Solver maintenance & tuning. As Redline's business changes — new stores, new reps, shifting priorities — the objective weights and constraints need revisiting. This is real, periodic engineering attention (think occasional focused work, not a full-time role, once it's stable), and it's the work that keeps the proposals trustworthy.
Data-integration upkeep. Four upstream systems (Predian, Rippling, the photo feed, the CRM) can each change their API or export format. Each connector is a thing to monitor and occasionally fix. More moving parts than a single-source project, by design.
Organizational change management. This is the cost people forget. Reps and RMs have to trust the proposals and adopt the workflow. That's training, communication, and tuning based on feedback — and it's arguably the largest cost of the whole effort, paid in attention rather than dollars. The phased, approval-gated, read-only-first rollout exists precisely to make this cost survivable.

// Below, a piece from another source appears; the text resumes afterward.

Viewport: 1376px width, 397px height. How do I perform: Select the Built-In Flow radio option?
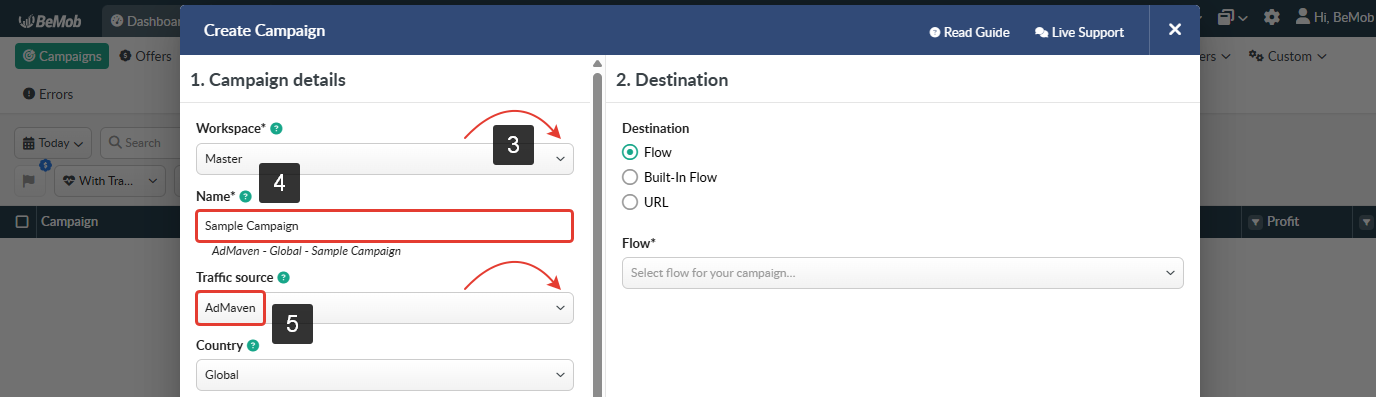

Bottom line — scope this with eyes open The payoff is large: higher rep utilization against the $20k weekly billing goal, less paid windshield time, faster photo coverage where demand is highest, and a credible long-term path to reducing the ~$60k/yr CRM spend. But this is a BIG BUILD. The hard, expensive part is the solver, the four-way data integration, and the change management — not writing code, which AI accelerates. Treat it as a multi-month investment that earns trust in stages, and it's well worth doing. Treat it as a quick automation, and it will disappoint.